**What you should do**
Set down every record below exactly as it stands, leaving out the pictures.

**Data shown**
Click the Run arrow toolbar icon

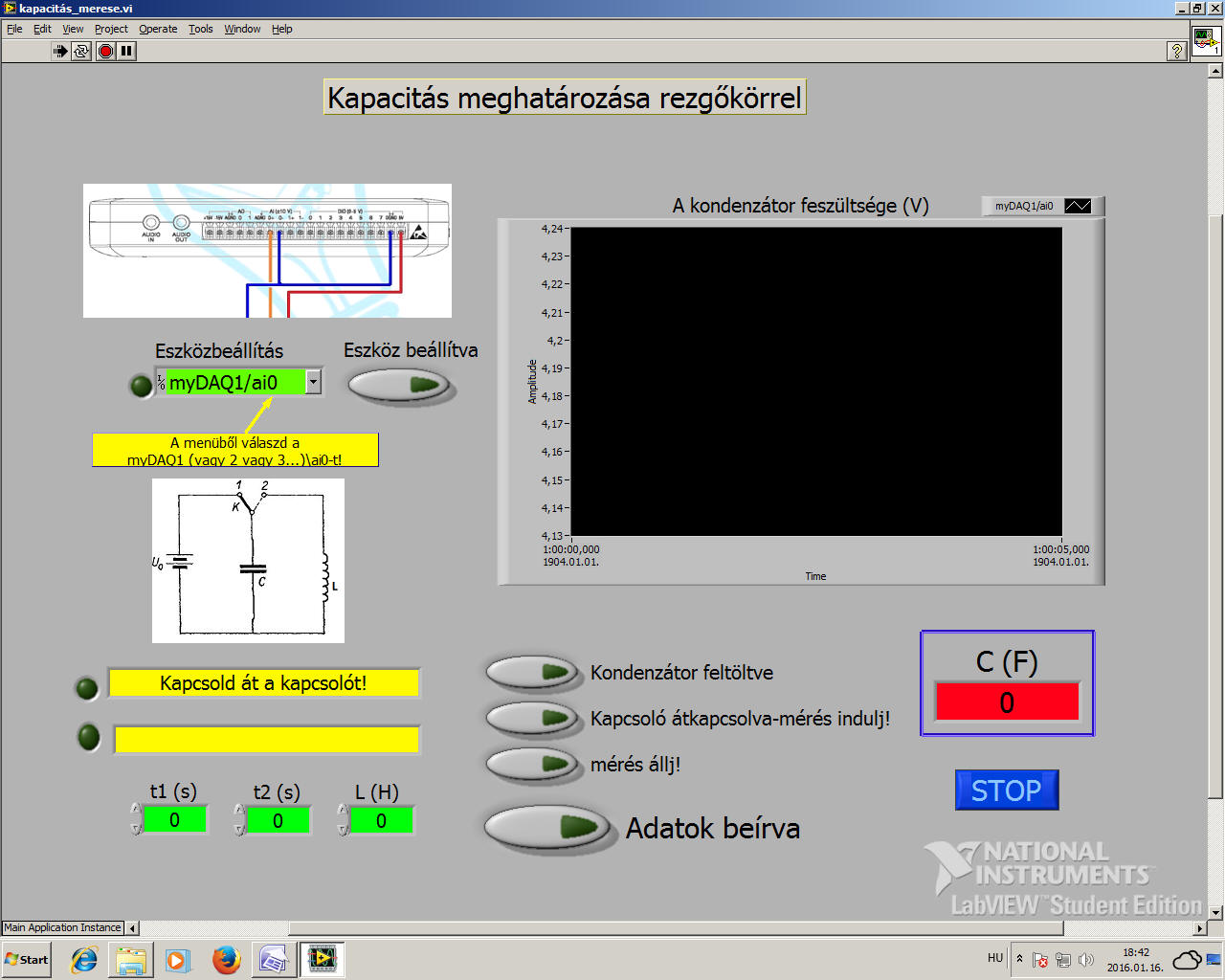(x=60, y=51)
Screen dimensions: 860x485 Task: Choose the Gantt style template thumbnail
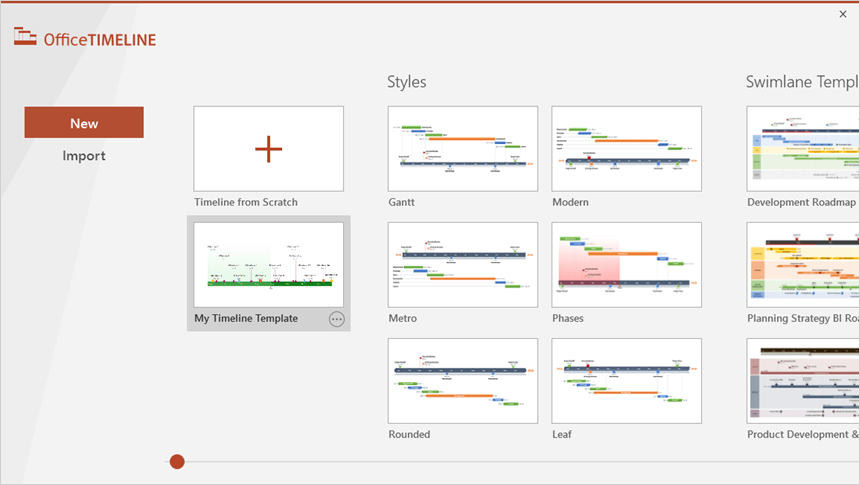point(463,149)
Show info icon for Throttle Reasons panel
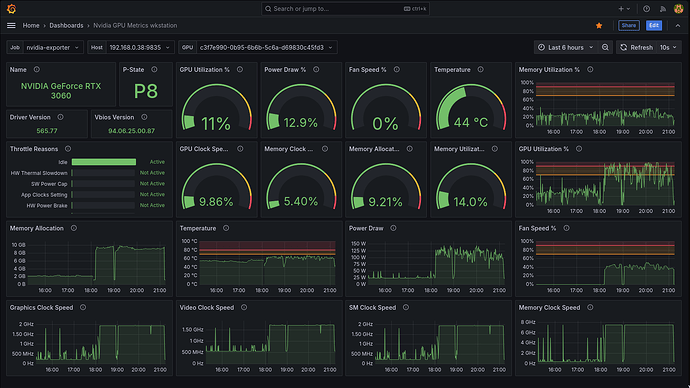Image resolution: width=690 pixels, height=388 pixels. [68, 149]
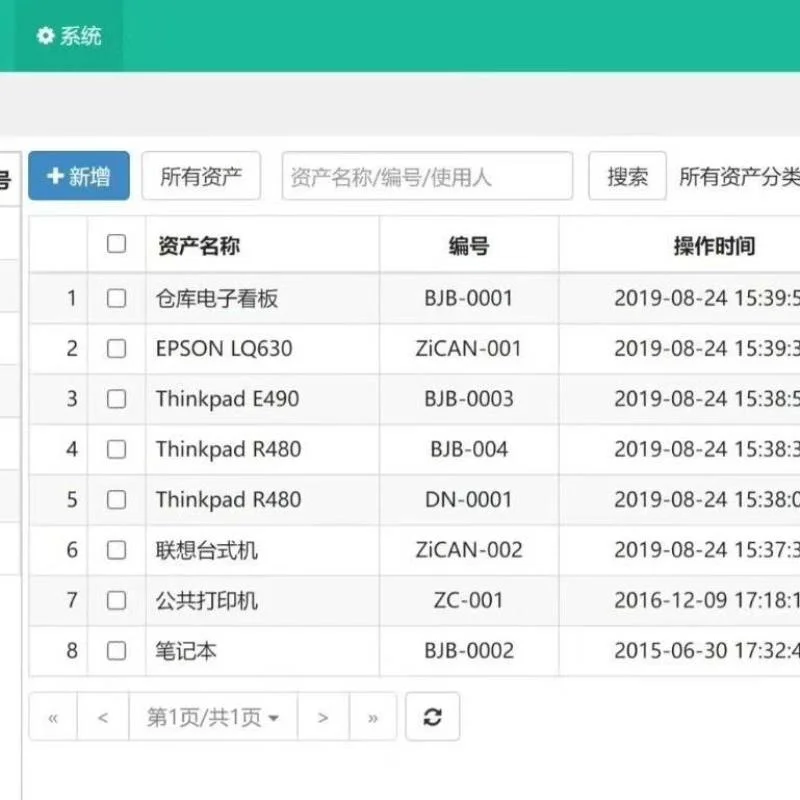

**Solution below**
Click the Run arrow toolbar icon

(x=60, y=51)
Screen dimensions: 860x485 Task: Choose the Gantt style template thumbnail
point(463,149)
Show info icon for Throttle Reasons panel
Image resolution: width=690 pixels, height=388 pixels. [68, 149]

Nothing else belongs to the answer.